**Petunjuk tugas**
Tulis ulang seluruh data di bawah ini baris demi baris tanpa mengubah satu karakter pun.

**Data latihan**

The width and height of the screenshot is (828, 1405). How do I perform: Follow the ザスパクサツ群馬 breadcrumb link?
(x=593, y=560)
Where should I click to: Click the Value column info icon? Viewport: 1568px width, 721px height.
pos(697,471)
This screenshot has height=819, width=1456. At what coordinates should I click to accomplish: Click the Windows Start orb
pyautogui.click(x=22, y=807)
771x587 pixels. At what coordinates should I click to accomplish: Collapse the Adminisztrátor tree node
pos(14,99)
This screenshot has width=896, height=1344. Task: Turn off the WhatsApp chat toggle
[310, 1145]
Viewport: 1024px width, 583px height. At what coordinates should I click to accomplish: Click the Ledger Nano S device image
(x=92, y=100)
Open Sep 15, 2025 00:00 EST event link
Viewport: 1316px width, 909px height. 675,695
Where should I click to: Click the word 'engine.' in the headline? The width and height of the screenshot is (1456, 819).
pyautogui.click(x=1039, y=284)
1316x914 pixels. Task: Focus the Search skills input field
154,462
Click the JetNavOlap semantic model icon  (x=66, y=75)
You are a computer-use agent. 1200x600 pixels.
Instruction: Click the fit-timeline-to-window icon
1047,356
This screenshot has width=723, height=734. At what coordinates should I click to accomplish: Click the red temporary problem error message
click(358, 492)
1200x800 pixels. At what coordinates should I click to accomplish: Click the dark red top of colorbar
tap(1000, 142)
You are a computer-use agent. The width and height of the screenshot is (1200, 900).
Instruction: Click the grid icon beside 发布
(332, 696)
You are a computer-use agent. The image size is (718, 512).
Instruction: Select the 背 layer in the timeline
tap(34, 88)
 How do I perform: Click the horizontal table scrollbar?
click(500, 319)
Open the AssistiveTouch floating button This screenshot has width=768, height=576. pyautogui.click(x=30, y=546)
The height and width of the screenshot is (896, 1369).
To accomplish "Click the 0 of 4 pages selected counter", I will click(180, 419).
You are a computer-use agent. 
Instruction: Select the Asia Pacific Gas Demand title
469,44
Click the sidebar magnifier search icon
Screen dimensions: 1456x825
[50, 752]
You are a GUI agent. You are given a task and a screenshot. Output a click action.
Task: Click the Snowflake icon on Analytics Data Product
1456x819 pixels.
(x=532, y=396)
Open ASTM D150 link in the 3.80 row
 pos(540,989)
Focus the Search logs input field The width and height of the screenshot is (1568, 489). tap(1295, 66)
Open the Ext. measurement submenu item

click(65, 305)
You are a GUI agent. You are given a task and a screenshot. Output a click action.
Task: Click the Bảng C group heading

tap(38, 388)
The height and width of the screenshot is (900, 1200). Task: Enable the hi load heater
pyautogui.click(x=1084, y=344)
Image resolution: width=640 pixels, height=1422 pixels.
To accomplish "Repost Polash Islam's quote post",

**Jawaban benar**
The width and height of the screenshot is (828, 1405). How do I perform: Follow the ザスパクサツ群馬 breadcrumb link?
(x=593, y=560)
Where should I click to: Click the Value column info icon? Viewport: 1568px width, 721px height.
pos(697,471)
This screenshot has height=819, width=1456. At what coordinates should I click to accomplish: Click the Windows Start orb
pyautogui.click(x=22, y=807)
771x587 pixels. At what coordinates should I click to accomplish: Collapse the Adminisztrátor tree node
pos(14,99)
This screenshot has width=896, height=1344. Task: Turn off the WhatsApp chat toggle
[310, 1145]
Viewport: 1024px width, 583px height. At what coordinates should I click to accomplish: Click the Ledger Nano S device image
(x=92, y=100)
Open Sep 15, 2025 00:00 EST event link
Viewport: 1316px width, 909px height. 675,695
Where should I click to: Click the word 'engine.' in the headline? The width and height of the screenshot is (1456, 819).
pyautogui.click(x=1039, y=284)
1316x914 pixels. Task: Focus the Search skills input field
154,462
Click the JetNavOlap semantic model icon  (x=66, y=75)
You are a computer-use agent. 1200x600 pixels.
Instruction: Click the fit-timeline-to-window icon
1047,356
This screenshot has width=723, height=734. At what coordinates should I click to accomplish: Click the red temporary problem error message
click(358, 492)
1200x800 pixels. At what coordinates should I click to accomplish: Click the dark red top of colorbar
tap(1000, 142)
You are a computer-use agent. The width and height of the screenshot is (1200, 900).
Instruction: Click the grid icon beside 发布
(332, 696)
You are a computer-use agent. The image size is (718, 512).
Instruction: Select the 背 layer in the timeline
tap(34, 88)
 How do I perform: Click the horizontal table scrollbar?
click(500, 319)
Open the AssistiveTouch floating button This screenshot has width=768, height=576. pyautogui.click(x=30, y=546)
The height and width of the screenshot is (896, 1369).
To accomplish "Click the 0 of 4 pages selected counter", I will click(180, 419).
You are a computer-use agent. 
Instruction: Select the Asia Pacific Gas Demand title
469,44
Click the sidebar magnifier search icon
Screen dimensions: 1456x825
[50, 752]
You are a GUI agent. You are given a task and a screenshot. Output a click action.
Task: Click the Snowflake icon on Analytics Data Product
1456x819 pixels.
(x=532, y=396)
Open ASTM D150 link in the 3.80 row
 pos(540,989)
Focus the Search logs input field The width and height of the screenshot is (1568, 489). tap(1295, 66)
Open the Ext. measurement submenu item

click(65, 305)
You are a GUI agent. You are given a task and a screenshot. Output a click action.
Task: Click the Bảng C group heading

tap(38, 388)
The height and width of the screenshot is (900, 1200). Task: Enable the hi load heater
pyautogui.click(x=1084, y=344)
Image resolution: width=640 pixels, height=1422 pixels.
To accomplish "Repost Polash Islam's quote post",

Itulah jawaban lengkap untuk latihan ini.